The school has access to a large sports centre (shared with Tandridge Trust), complete with a 25m swimming pool and an air-conditioned sports hall.

==History==
A parish school was opened in 1804. After enlargements this was superseded by Caterham County Council school that was built in 1872 and enlarged in 1893 and 1909. The school has its origins in this institution and derives its name from a wealthy and politically influential mediaeval noble who owned one of the manors of the former village in 1372, Ralph de Stafford, 1st Earl of Stafford, whose wealthy wife Margaret de Audley, 2nd Baroness Audley owned as co-heir a large set of estates before their marriage, including this land.

==Students==
The make-up of students varies according to a wide set of catchment areas drawing on parts of the London Borough of Croydon, Tandridge District and a small part of the Borough of Reigate and Banstead. In 2011 the proportion of students with learning difficulties and/or disabilities was below average, however it was above average when compared with students with a Statement of Special Educational Needs. In 2013 6.4% of children at the school did not list English as their primary language.

==In statistics==
Ofsted periodic inspection grade (1 = excellent 4 = inadequate)
| Year | Rating |
| 2015 | 2 |
| 2011 | 2 |
| 2007 | 3 |
| 2003 | 3 |

Due to a franchised sixth form in Purley included in the roll in 2003, the number of students at the time of that inspection was 990.
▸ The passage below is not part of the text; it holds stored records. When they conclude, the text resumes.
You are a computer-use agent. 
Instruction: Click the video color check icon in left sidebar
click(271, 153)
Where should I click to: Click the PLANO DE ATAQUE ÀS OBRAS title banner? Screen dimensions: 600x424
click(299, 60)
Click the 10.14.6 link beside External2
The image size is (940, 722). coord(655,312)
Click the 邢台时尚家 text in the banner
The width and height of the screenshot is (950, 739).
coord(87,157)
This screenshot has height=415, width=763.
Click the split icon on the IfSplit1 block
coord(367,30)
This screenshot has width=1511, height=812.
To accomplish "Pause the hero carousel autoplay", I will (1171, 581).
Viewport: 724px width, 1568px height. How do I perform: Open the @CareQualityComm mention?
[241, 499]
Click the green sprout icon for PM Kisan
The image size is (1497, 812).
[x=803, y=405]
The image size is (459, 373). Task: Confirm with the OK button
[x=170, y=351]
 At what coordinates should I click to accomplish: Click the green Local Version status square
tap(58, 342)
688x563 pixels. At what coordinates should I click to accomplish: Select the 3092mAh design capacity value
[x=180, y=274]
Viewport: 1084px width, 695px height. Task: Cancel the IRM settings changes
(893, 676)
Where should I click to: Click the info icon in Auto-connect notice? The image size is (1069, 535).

| Percentage of students achieving 5+ A*-C GCSEs (or equivalent) including English and maths | 2009 | 2010 | 2011 | 2012 |
| School | 43% | 53% | 50% | 54% |
| Local Authority | 58.8% | 62% | 63.5% | 64.2% |
| England | 49.8% | 53.5% | 59% | 59.4% |

==Head teachers==
| Headteacher | Years in office |
| John Gribbon | |
| Gerry Wadwa | |
| Mark Phillips | September 2004 – April 2010 |
| Caroline Longhurst | April 2010 – February 2013 |
| Keith Sharp | February 2013 – July 2013 |
| Jeremy Garner | September 2013 – current |

==Transport==
The school is connected by bus to the most significant residential estates of the settlements surrounding Caterham and to the largest mixed use urban areas, such as Croydon, Coulsdon and Purley town centres. The school also connects to the north and north-west via .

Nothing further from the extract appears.